We found differences between the analyses pre-specified in the SAP and those actually reported in the corresponding CSR. In one example, we noted significant differences in how the change from baseline analysis was specified in both documents. In another example, time to deterioration of global quality of life was not specified in the protocol but reported in the CSR. Pre-specifying the PRO objectives in the protocol and SAP helps in selecting the appropriate analyses method [1] and in choosing a proper plan to control for type 1 error for multiplicity in hypothesis testing [26].

Time-to-event endpoints are based on a responder definition, which differed across the trials depending on the definition of MID and the domains used within the same instrument. Justifications for selecting the thresholds were not provided in all of the trials and varied thresholds were noted for the same PRO measure across different trials. This difference coupled with the varied censoring rules adds another layer of heterogeneity in analysis of the endpoint.
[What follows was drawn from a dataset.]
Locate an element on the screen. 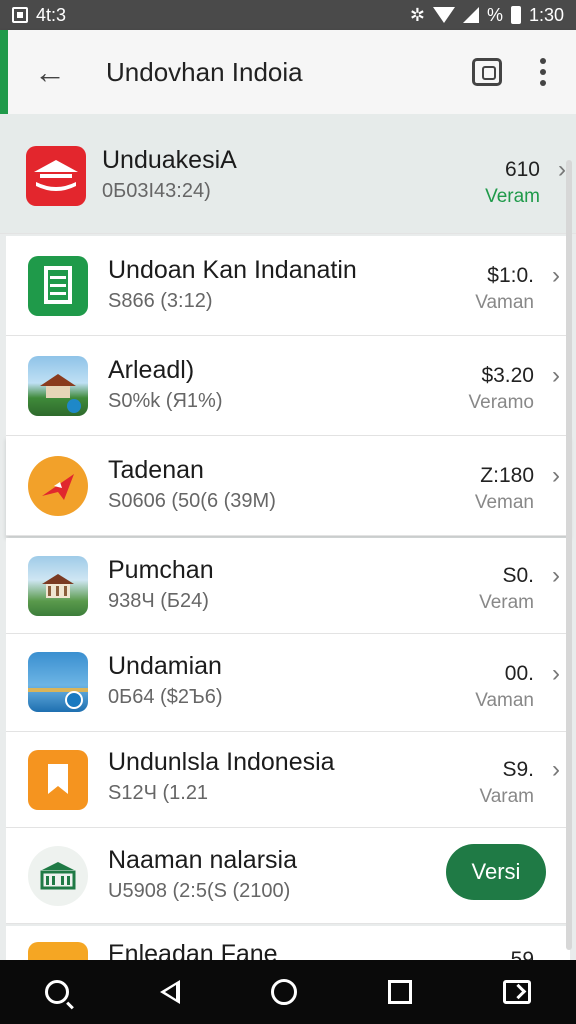 This screenshot has height=1024, width=576. app-meta: 0Б03І43:24) is located at coordinates (156, 191).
Definitions of thresholds should be selected based on the relevant population being studied and discussed with regulatory bodies [5].

We generally note that, across the trials, patients were asked to complete a range of 32–75 PRO items. We have long known that high completion rates can be attained even with item burden as high as 60–80; however, we continue to advocate for the least number of items that can address stated study objectives. FDA’s recently published core outcome draft guidance [10] outlines ways that assessment of symptoms and function could be achieved while still aiming to minimize patient burden.

There are several limitations of our review of PRO in registrational MM trials. Our findings do not represent all clinical trials across oncology and malignant hematology. In addition, MM marketing applications submitted to the Center for Biologics and the Center for Devices were excluded in our review. We recognize that our findings may not be generalizable to trials in other malignant hematologic diseases, other cancer trials that are not intended to support a marketing application (i.e., early-phase trials), and trials in non-oncology populations.

Our review has several unique strengths. Most previous reviews are based on publications or protocols [27], but we examined and reviewed all the pivotal trial protocols, CSRs, and SAPs in the FDA database for PRO descriptors. While Fiero and colleagues [3] conducted a similar review of PRO endpoints in lung cancer trials, to our knowledge, this is the first review in MM focusing on PRO. Although we have observed substantial heterogeneity for PRO collection in MM clinical trials, we are hopeful that these methods will improve as Sponsors adopt best practices. Sustained effort by the FDA review teams to work with sponsors during the trial design phase have improved consistency in concepts, instruments, assessment frequency, and pre-specification of PRO objectives. Higher-quality data submissions have helped the FDA to communicate PRO data across multiple media, including FDA labels, review summaries, and Project Patient Voice [2]. Project Patient Voice [2] is a FDA Oncology Center of Excellence pilot in which high-quality PRO data from cancer registrational trials can be communicated to the public. FDA has described a core outcome set to be included in cancer clinical trials, which includes assessment of patient-reported adverse events, disease symptoms, physical function, role function, and overall side effect bother [28]. Use of this core outcome set in future MM registration trials is one step toward consistency in PRO collection and analysis. Alignment of PRO research questions with the estimand framework, clear description of statistical methods, and justification for thresholds will lead to more meaningful PRO results that can be shared with patients and healthcare providers. FDA is participating in the Setting International Standards in Analyzing Patient-Reported Outcomes and Quality of Life Endpoints Data consortium in an effort to further improve consistency in analytic methods. To that end, further research is needed to determine the most appropriate approaches for statistical and analytical methodologies for PRO data in MM trials.